Blue Moon Café
Susie StubbsA veggie café in the shadow of Sheffield Cathedral proves that good food doesn’t always come with a side serving of hyperbole.
In the age of gastronomy there are few places that couldn’t care less for fashion, food bloggers and reviews. And the ones that don’t – well, they’re usually summed up in two words. Fast. Food. But bucking the greasy spoon trend are quiet cafés that don’t need plaudits to be popular, with Sheffield’s Blue Moon Café among them.

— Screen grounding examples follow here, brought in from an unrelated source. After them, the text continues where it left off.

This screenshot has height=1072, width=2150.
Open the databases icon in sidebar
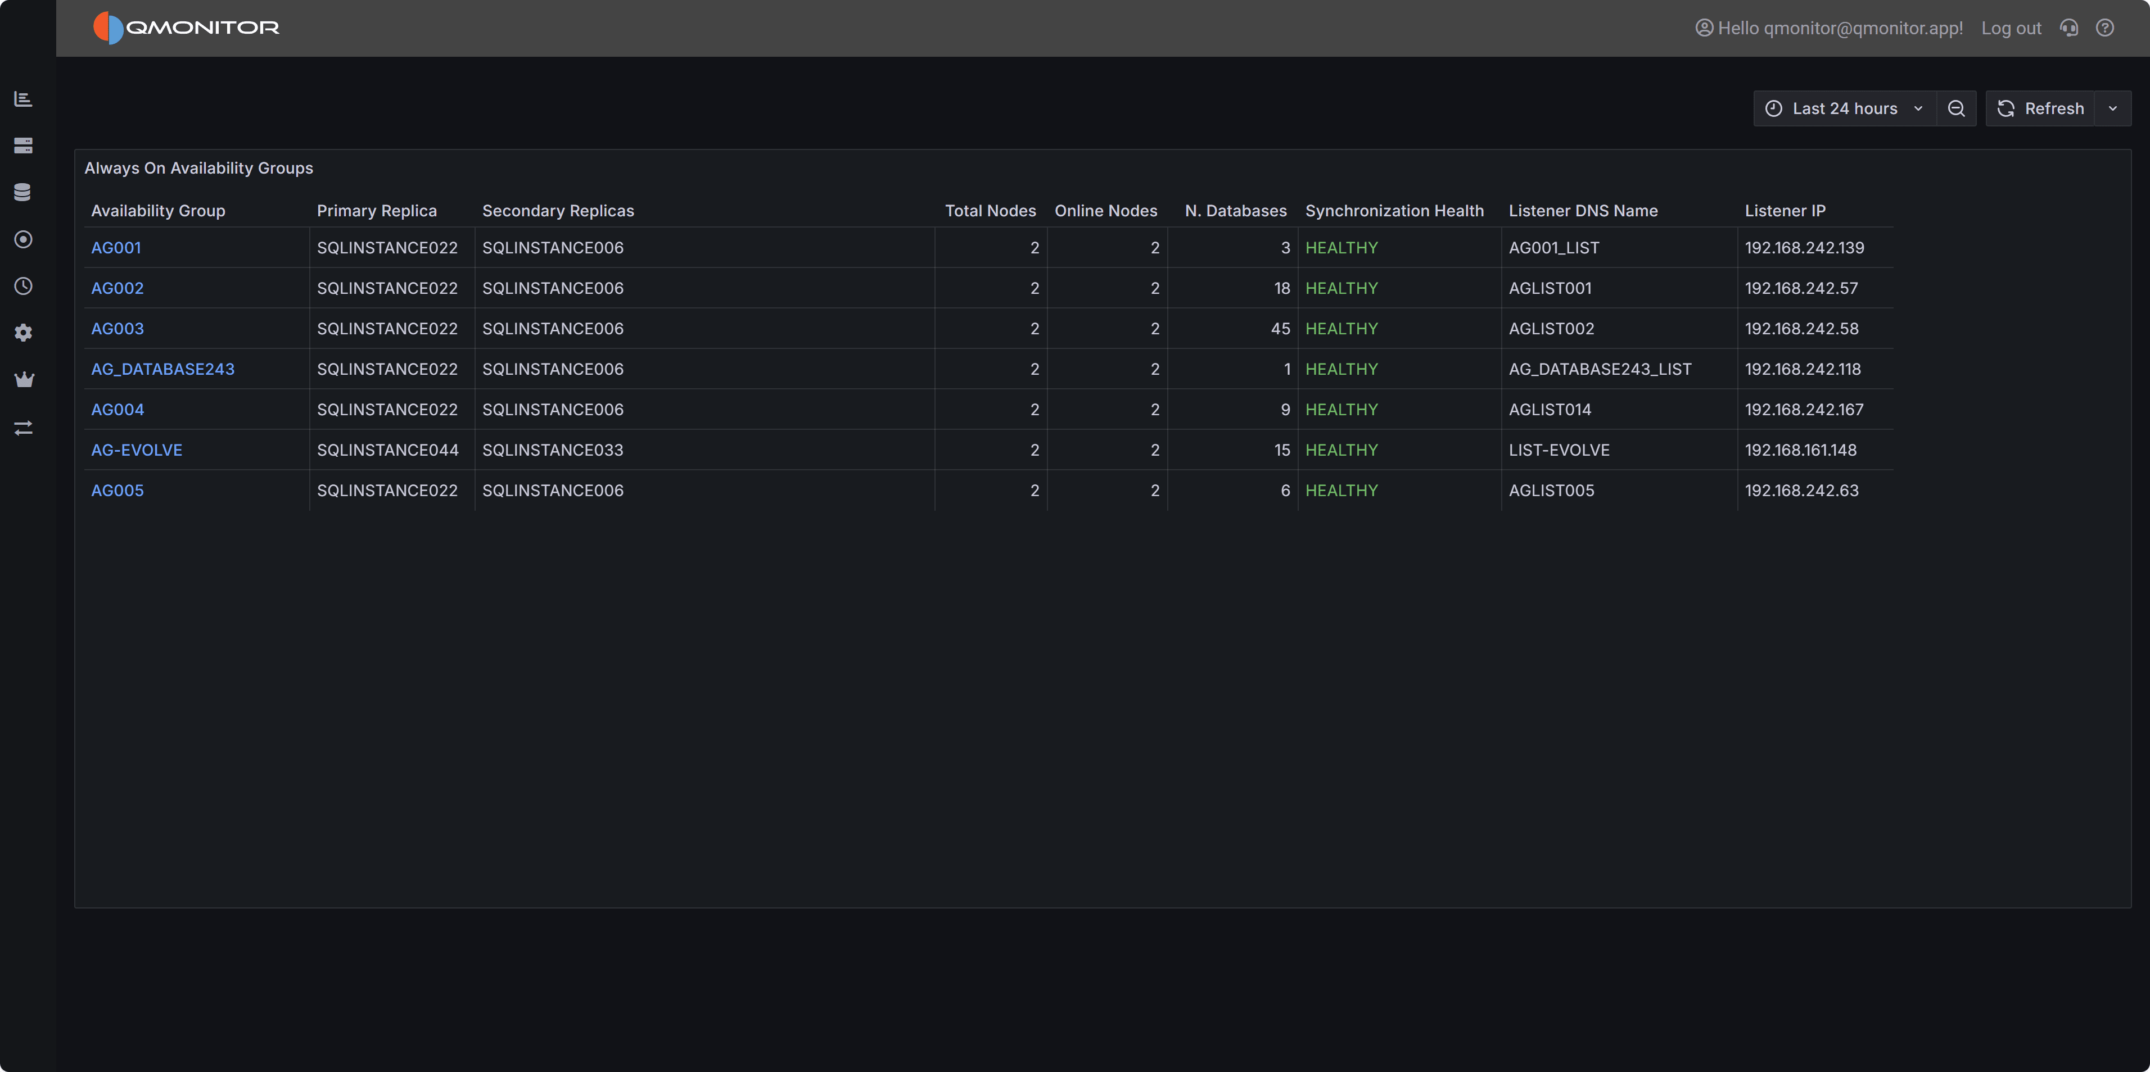pyautogui.click(x=23, y=191)
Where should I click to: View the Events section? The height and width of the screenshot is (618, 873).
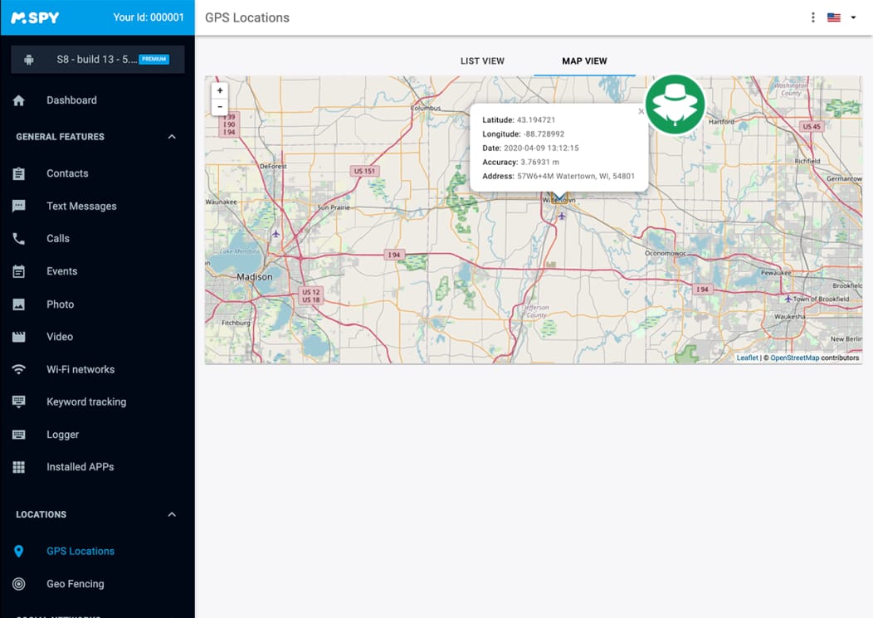tap(61, 271)
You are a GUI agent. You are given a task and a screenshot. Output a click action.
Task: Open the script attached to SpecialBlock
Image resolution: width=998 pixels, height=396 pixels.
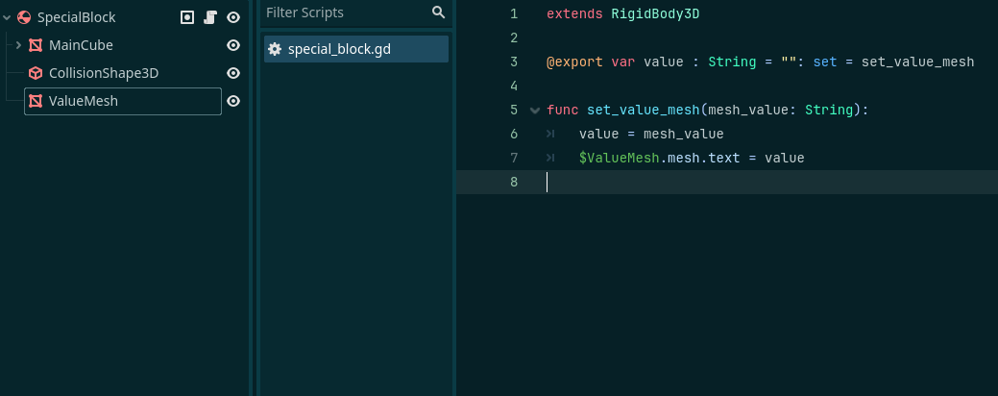click(x=210, y=17)
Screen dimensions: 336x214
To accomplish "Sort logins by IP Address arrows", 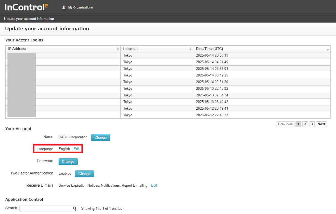I will (x=118, y=49).
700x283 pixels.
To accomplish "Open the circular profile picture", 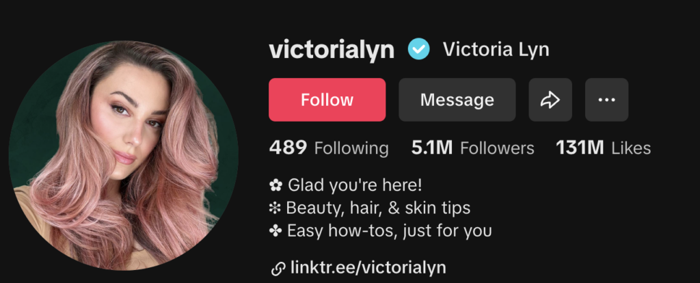I will click(x=123, y=155).
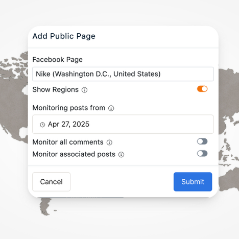Click Australia on the background world map
Screen dimensions: 239x239
[229, 179]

This no-fuss little café, within eyesight of Sheffield Cathedral, may have been peddling seasonal and sustainable food long before Simon Rogan got his Michelin chops – but here it’s the real deal. This is an old-school veggie café that’s as popular with students as it is new mothers (bring your own baby food, but make it meat-free), and which has the broadest demographic we’ve seen in an eatery in a good long while. And the reason for that is simple: this is hearty, inexpensive food, piled high and as appealing to a burly builder hankering after a doorstop sarnie as it is to a woman wearing architectural glasses, there to meet a friend to discuss the future of digital publishing.
There are no airs. There are no graces. It’s the sort of place I once mourned the loss of.

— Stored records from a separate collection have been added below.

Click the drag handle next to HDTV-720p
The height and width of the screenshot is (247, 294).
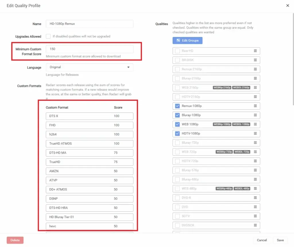point(256,161)
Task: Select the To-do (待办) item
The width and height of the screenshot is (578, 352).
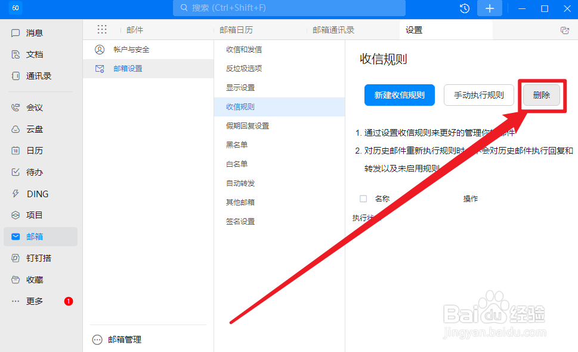Action: click(31, 172)
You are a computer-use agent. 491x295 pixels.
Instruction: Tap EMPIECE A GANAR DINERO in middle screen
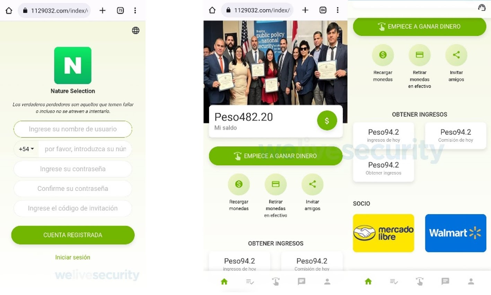(x=276, y=156)
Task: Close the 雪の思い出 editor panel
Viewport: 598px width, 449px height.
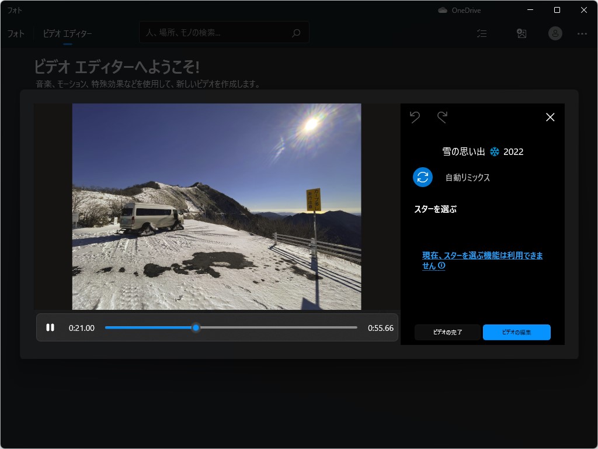Action: click(550, 117)
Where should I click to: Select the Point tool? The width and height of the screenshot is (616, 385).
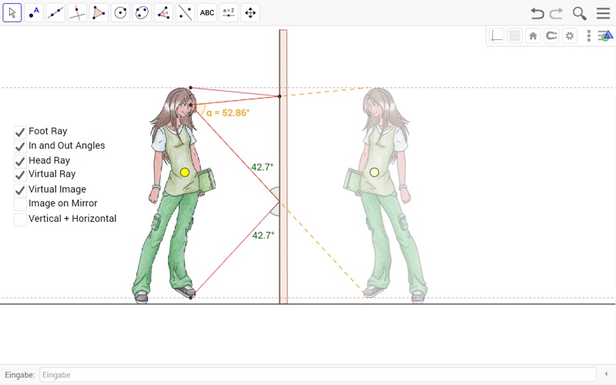click(x=34, y=12)
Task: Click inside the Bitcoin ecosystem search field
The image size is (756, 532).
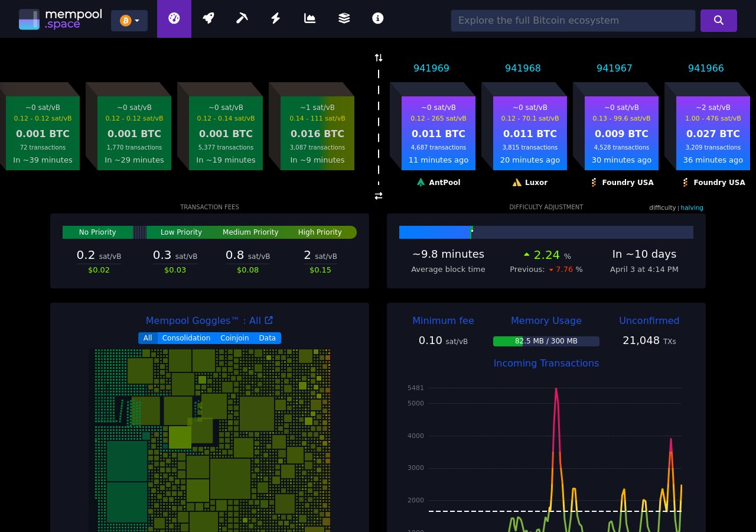Action: tap(573, 20)
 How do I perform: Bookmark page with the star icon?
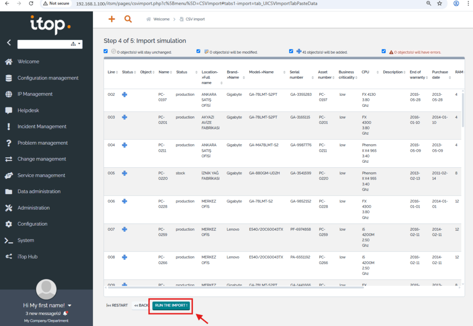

As for the food: bowls of wholesome soup (£3.70), demonstrating a brilliance and depth of flavour I am incapable of replicating at home, are served with slices of what appears to be homemade bread. Homity pie sounds humble at £2.45 but comes with an optional selection of whacking great salads – six of ‘em – for just shy of seven quid. These are the sorts of salad that look healthy, and probably are, but they’re also fatly dressed and filling. If you ever had the pleasure of the Everyman Bistro in the 1990s, you’ll know the kind of food I mean – the sort that’s as far removed from the limp, watery filler that adorns supermarket salad bars as roast parsnips are from a McDonald’s french fry.
Elsewhere, homemade flans, cheesy gratin, and an aubergine and green pepper curry all make an appearance, as do scones and cakes, while the Blue Moon is licensed, making it possible to chase up any of the above with a Kelham Island Pale Rider.

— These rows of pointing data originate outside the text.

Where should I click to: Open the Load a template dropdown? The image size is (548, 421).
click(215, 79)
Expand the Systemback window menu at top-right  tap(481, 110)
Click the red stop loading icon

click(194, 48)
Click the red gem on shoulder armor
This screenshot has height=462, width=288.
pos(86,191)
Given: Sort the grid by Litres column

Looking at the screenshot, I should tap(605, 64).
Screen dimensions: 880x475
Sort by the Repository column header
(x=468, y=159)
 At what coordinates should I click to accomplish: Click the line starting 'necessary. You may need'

The Blue Moon is housed inside a former auction house, its ornate ceilings and high windows casting a grand kind of light across the stripped floors and basic furniture. Two walls are given over to noticeboards; they groan beneath the flapping weight of adverts for yoga classes and rooms to let. Above, four clocks keep time – in the cities of Doncaster, Rotherham, Barnsley and, of course, Sheffield. There’s an exhibition on the walls, and there’s free wifi. But there are no airs. There are no graces. It’s the sort of place I frequented as an earnest student, and the sort of place I once mourned the loss of, before I met that friend to discuss the future of digital publishing. While the jury’s still out on the latter, the Blue Moon’s future appears much more assured.